C’est une excellente nouvelle qui prouve que les réglementations portent leurs fruits. Toutefois, les enfants restent une population particulièrement sensible. En raison de leur petit poids, ils absorbent proportionnellement plus de substances que les adultes pour une même portion. L’étude pointe notamment du doigt l’acrylamide, le plomb, l’aluminium, le cadmium et le mercure comme points de vigilance.
La cuisson dorée est la règle d’or pour éviter l’acrylamide
L’acrylamide est une substance qui se forme naturellement quand on fait griller ou frire des aliments riches en amidon, comme les pommes de terre, le pain ou les biscuits. Pour limiter les risques, inutile de bannir les frites ou les tartines du goûter.
Le secret réside simplement dans la surveillance du minuteur : on vise une couleur dorée et on évite absolument le brunissement ou les zones carbonisées. En privilégiant les cuissons à la vapeur ou à l’eau pour les féculents au quotidien, on réduit naturellement l’apport de cette substance. C’est un réflexe facile à adopter qui ne change rien au plaisir des petits gourmands.
Varier les plaisirs est la meilleure stratégie contre les contaminants
Les métaux lourds comme le cadmium ou le plomb arrivent dans nos assiettes via le sol ou l’eau. La solution pour ne pas les accumuler ne se trouve pas dans l’éviction d’un aliment précis, mais dans la diversité.
En changeant régulièrement de marque de céréales, en alternant les types de féculents et en variant les sources d’approvisionnement, on évite d’exposer l’enfant à la même source de contamination chaque jour.
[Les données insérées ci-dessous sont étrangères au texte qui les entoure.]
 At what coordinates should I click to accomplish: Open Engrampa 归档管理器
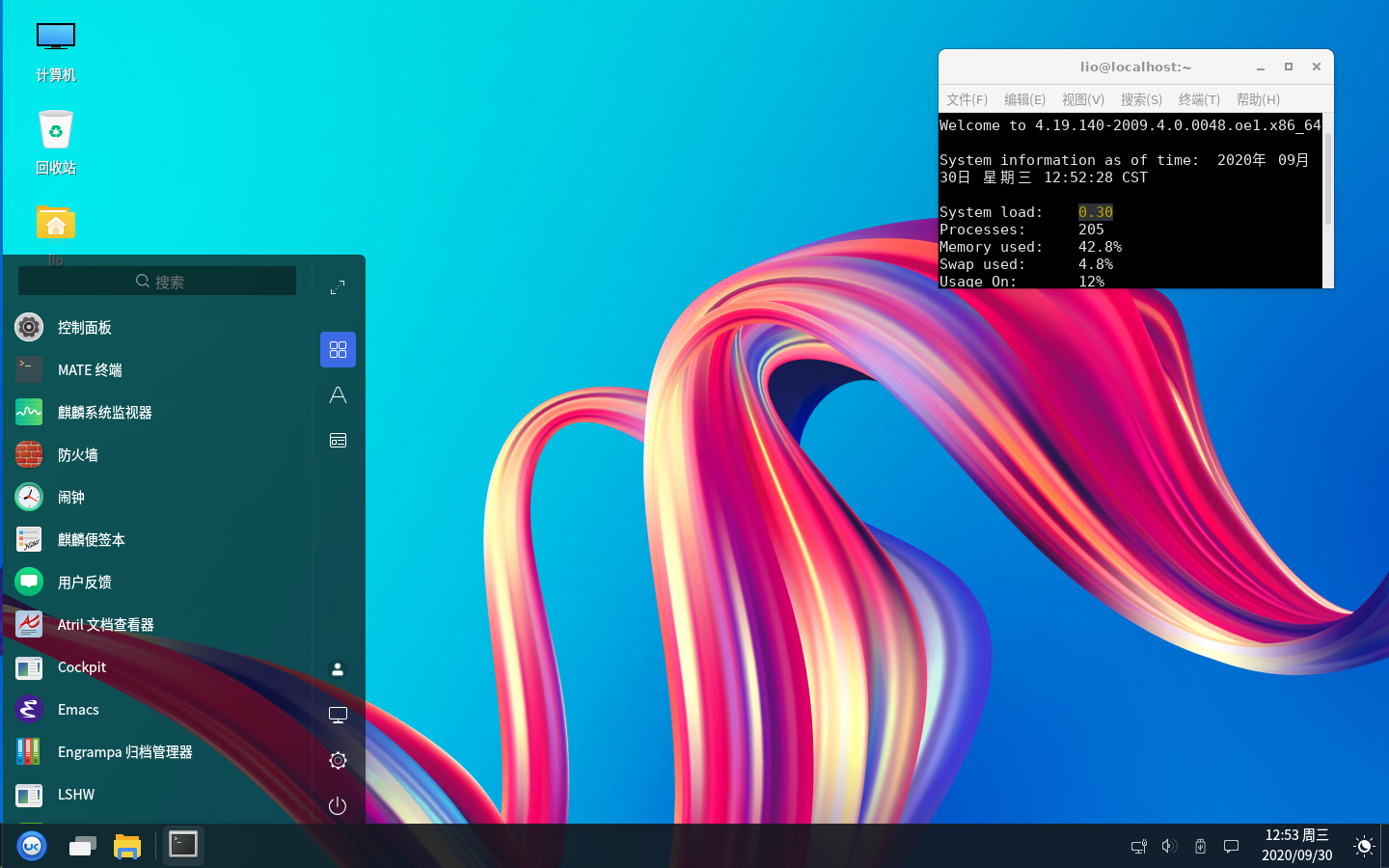point(124,752)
Pour le poisson, le conseil est le même : on varie les espèces et les lieux de pêche pour limiter l’exposition au mercure, tout en profitant de ses bienfaits nutritionnels indispensables.
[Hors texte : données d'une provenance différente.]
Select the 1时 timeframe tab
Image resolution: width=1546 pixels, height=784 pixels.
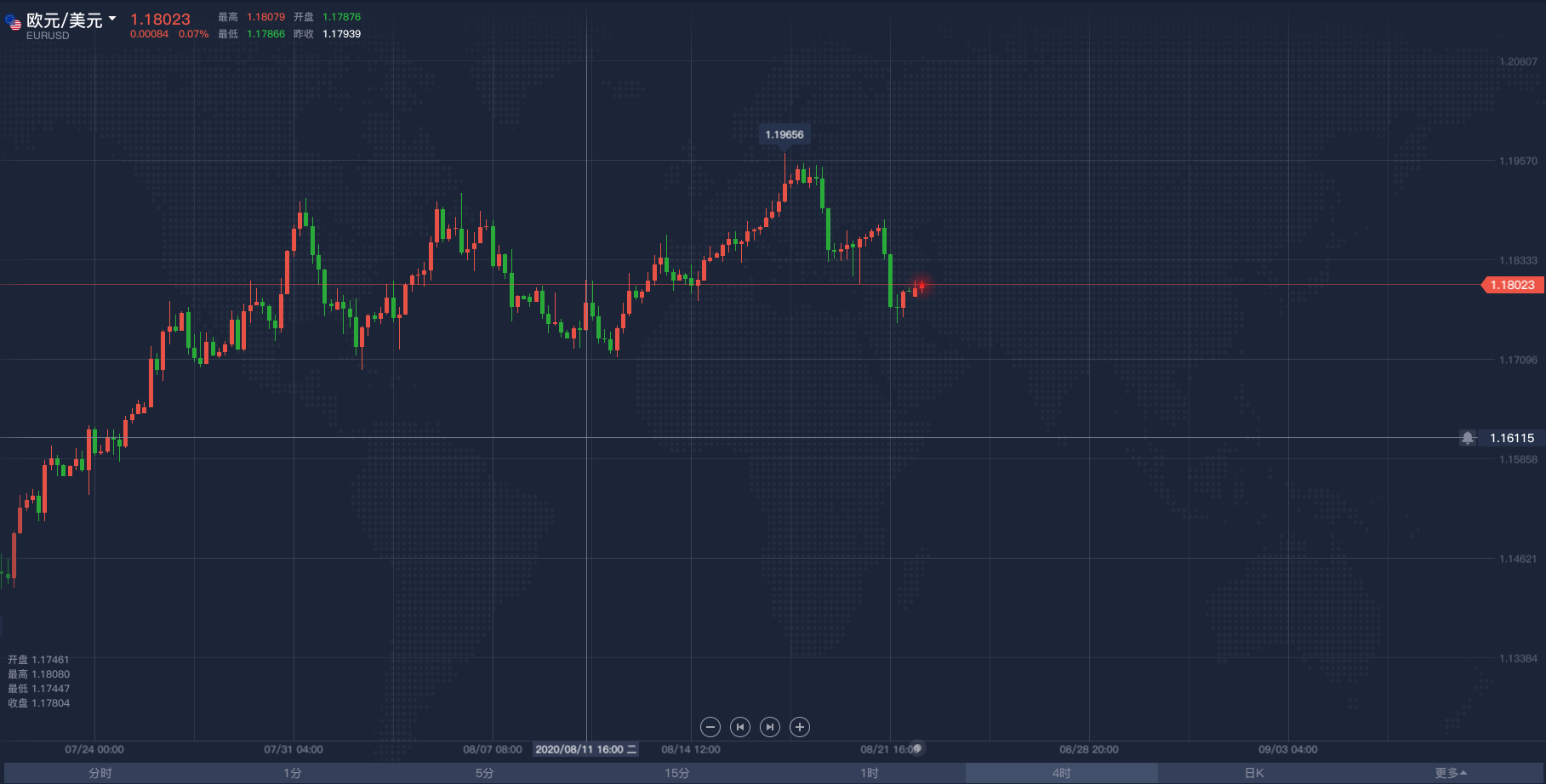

Quelques gestes en cuisine suffisent pour assainir les repas
Au-delà du contenu de l’assiette, la préparation joue un rôle clé. Laver soigneusement les fruits et légumes, voire les peler, permet d’éliminer une partie des résidus de surface.
On peut aussi porter une attention particulière à l’eau du robinet : si vous habitez un logement ancien, laissez couler l’eau quelques secondes avant de remplir la casserole pour évacuer d’éventuels résidus de plomb liés aux vieilles tuyauteries. Ces petits rituels, combinés à une alimentation équilibrée, sont nos meilleurs alliés pour offrir un environnement sain à nos enfants, tout en gardant la table comme un lieu de convivialité et de sérénité.